> WORK TO COMPLETE
Please repeat the records from the line with "Image resolution: width=1257" up to and including the line with "Action: point(1100,492)", leaving out the pictures.

> RECORDS PROVIDED
■ ■ ■

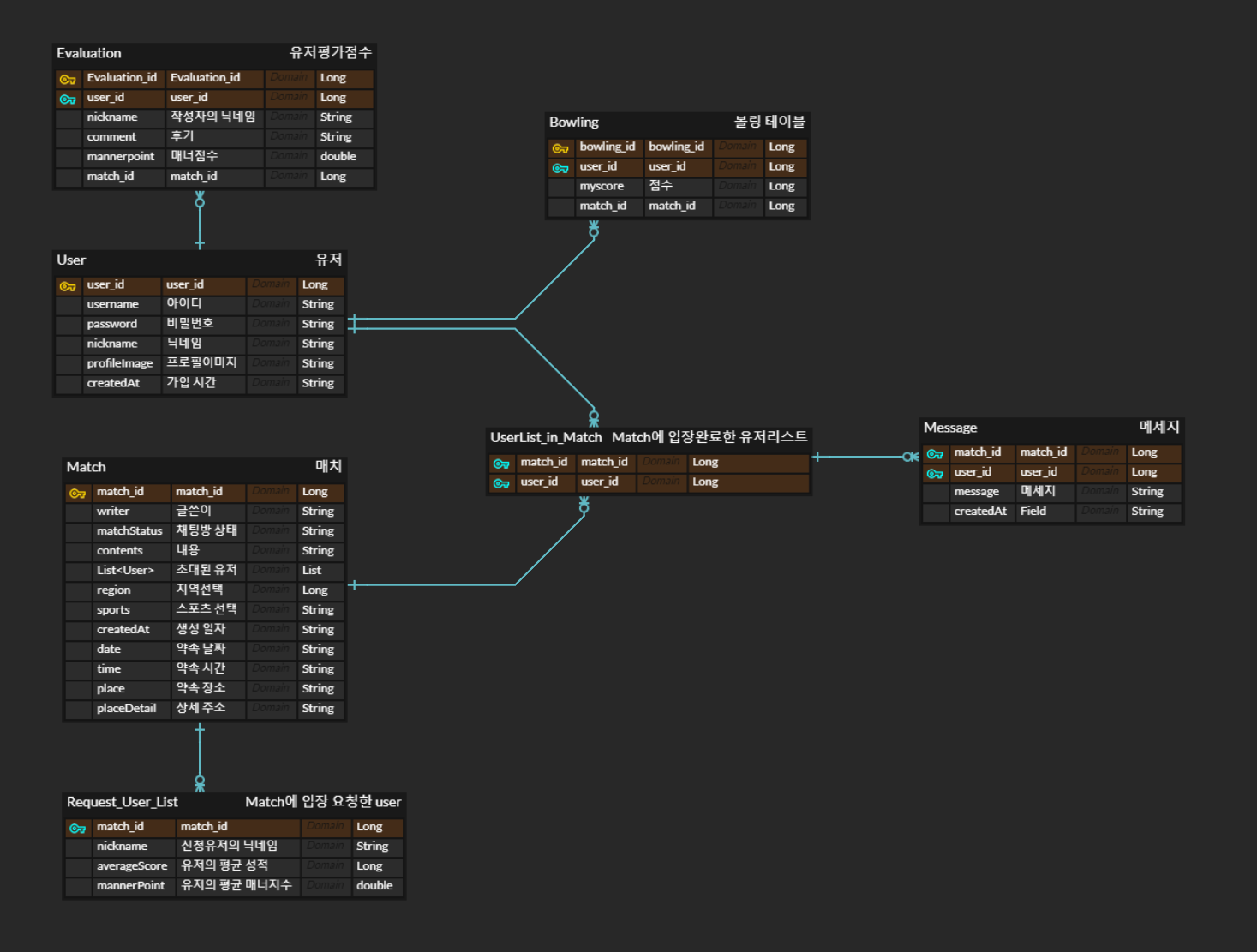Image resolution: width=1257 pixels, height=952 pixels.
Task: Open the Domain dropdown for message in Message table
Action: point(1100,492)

■ ■ ■

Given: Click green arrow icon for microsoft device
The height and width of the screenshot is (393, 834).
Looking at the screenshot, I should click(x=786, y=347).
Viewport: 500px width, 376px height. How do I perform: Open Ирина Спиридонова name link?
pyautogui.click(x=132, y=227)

■ ■ ■

> RESULT OF THE TASK
Image resolution: width=1257 pixels, height=952 pixels.
Task: Open the Domain dropdown for message in Message table
Action: point(1100,492)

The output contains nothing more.